If friends or connections don’t come through, see if where you live (or want to live) is represented in online sites that match roommates. Silvernest.com is all about matching mature folk. You can search as both a roommate looking for a place to live, or a homeowner looking to find someone to share your place. And give some non-age-specific sites a spin. The SpareRoom website recently shared that its volume of users over age 50 looking for a housing match is growing at twice the pace of other ages.
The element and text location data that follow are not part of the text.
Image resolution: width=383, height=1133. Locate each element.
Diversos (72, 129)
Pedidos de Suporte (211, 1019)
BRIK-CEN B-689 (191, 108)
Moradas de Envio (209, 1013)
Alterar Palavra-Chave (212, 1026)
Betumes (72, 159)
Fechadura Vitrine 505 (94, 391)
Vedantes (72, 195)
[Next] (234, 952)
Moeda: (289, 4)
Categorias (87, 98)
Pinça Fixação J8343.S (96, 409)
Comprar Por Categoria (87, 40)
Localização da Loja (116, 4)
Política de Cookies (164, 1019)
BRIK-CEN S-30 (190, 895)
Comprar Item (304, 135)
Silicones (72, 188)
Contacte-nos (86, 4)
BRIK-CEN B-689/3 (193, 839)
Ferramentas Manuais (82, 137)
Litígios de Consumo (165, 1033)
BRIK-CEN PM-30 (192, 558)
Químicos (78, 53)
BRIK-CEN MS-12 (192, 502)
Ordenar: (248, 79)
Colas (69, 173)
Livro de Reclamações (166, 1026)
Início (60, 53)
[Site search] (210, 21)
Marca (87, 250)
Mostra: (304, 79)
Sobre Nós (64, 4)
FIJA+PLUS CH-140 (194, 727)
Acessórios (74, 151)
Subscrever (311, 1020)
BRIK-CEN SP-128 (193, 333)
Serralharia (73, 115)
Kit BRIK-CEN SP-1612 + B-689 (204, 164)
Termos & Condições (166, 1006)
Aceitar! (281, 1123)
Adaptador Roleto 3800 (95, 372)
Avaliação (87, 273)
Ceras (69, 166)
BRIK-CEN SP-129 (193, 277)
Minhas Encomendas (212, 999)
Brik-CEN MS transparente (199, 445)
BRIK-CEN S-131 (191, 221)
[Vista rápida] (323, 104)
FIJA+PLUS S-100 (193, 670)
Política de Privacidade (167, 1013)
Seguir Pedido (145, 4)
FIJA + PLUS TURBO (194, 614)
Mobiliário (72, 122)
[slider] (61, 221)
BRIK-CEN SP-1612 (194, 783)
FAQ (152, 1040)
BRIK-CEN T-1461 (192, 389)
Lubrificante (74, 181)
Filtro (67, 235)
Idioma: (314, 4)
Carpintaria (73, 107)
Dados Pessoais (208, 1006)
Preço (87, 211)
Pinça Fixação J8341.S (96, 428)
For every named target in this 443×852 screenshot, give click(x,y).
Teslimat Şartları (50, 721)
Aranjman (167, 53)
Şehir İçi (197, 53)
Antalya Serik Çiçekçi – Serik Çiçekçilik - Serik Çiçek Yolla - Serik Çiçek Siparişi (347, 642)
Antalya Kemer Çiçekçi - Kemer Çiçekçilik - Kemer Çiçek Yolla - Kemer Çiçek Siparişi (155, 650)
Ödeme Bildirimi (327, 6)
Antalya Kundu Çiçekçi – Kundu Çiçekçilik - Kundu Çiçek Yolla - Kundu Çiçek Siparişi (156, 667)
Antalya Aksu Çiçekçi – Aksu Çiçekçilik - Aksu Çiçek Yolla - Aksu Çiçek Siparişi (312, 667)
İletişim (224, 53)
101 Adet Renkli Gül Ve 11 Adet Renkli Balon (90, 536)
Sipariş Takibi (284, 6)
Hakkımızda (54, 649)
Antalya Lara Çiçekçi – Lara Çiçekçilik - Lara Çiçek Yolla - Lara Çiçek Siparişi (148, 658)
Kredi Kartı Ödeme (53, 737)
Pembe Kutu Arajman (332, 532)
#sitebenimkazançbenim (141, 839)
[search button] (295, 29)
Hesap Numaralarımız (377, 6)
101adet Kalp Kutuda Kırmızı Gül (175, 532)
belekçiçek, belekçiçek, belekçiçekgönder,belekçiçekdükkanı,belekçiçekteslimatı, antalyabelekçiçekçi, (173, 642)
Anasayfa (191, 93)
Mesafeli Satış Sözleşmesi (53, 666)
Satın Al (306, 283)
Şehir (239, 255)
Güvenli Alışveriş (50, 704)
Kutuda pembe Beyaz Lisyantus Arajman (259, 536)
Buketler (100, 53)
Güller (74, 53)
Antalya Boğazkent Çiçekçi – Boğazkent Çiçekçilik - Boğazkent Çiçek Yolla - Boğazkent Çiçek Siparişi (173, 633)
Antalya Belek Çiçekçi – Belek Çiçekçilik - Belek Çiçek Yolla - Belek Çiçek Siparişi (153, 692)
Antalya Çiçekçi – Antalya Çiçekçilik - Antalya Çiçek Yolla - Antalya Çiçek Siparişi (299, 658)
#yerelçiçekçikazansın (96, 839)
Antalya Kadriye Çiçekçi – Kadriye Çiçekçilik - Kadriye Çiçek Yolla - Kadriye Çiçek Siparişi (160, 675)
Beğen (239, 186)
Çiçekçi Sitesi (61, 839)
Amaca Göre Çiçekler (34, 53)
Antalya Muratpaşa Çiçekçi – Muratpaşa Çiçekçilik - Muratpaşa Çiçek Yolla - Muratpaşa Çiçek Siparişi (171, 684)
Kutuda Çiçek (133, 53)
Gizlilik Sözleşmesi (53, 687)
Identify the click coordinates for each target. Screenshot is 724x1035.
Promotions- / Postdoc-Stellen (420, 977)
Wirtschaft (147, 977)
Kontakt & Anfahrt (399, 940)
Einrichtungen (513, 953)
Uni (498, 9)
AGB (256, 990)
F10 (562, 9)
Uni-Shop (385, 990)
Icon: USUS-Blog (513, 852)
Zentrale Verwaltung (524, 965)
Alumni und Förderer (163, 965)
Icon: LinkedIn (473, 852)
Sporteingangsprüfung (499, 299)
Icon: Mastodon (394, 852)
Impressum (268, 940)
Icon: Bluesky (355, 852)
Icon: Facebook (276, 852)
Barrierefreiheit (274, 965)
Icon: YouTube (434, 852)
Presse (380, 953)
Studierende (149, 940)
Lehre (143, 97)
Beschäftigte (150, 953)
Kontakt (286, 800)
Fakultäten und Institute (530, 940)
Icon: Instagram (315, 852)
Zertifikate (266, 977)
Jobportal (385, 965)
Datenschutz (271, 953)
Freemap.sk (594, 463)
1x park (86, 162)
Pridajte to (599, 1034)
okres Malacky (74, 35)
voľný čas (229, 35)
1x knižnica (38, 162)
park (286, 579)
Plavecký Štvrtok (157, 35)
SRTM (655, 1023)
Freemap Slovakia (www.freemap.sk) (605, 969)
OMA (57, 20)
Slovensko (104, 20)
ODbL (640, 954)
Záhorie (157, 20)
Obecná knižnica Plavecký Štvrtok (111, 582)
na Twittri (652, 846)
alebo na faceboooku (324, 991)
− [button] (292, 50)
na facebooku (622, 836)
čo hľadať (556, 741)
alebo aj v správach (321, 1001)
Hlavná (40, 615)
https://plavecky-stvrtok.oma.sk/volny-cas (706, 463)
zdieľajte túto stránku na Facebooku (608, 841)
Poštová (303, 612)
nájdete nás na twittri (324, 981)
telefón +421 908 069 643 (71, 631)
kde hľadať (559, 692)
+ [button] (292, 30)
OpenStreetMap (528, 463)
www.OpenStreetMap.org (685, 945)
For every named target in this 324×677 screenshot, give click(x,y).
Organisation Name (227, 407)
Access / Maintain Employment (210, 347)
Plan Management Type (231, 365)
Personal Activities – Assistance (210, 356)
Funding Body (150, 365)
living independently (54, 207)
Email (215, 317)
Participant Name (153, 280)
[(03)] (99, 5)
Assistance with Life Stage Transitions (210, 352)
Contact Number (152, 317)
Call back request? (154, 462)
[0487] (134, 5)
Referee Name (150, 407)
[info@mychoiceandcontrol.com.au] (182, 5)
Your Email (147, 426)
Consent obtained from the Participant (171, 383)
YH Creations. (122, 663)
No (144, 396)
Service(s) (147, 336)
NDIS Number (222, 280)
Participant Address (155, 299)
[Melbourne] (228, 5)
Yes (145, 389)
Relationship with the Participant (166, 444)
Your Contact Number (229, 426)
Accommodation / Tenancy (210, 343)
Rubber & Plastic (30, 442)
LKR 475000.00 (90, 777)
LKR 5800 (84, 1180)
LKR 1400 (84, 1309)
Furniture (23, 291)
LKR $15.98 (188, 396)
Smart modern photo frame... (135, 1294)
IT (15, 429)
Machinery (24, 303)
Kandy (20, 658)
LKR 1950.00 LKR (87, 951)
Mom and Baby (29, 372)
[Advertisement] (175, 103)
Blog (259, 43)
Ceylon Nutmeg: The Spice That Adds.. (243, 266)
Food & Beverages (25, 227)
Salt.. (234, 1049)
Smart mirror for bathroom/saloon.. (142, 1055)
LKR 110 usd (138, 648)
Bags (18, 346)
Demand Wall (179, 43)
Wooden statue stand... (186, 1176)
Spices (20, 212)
Insist on a trial run of a month before you commit. Even if you know someone as a friend, that doesn’t mean you know much about how they live. And before anyone moves anywhere, run through a very detailed list of the nitty-gritty:
Will you split grocery bills? Share meals?
How will the common areas be cleaned?
Smoking? Pets? Grandkids? OK, on that last one, just make sure you’re on the same page about how often and how long your place will be invaded. Yes, you love them. And your roomie may too, but boundaries are how everyone stays content.
As for payment, the same good financial etiquette that works for the 20-somethings is what you should do as well: Set up an automated direct deposit if you are paying the rent. If you both are paying rent, consider setting up a joint bank account and agree you will both set up automated deposits on a set date each month to cover rent and any other shared expenses. And from that account you should automate payment to the landlord. Sound formal? Exactly. That’s how you reduce tension over money.
Moving out: How much advance notice will you be required to give?
A web search will turn up resources for a roommate agreement. It’s a smart step to take, as it will prompt you to consider all sorts of angles that need to be ironed out before they become problems.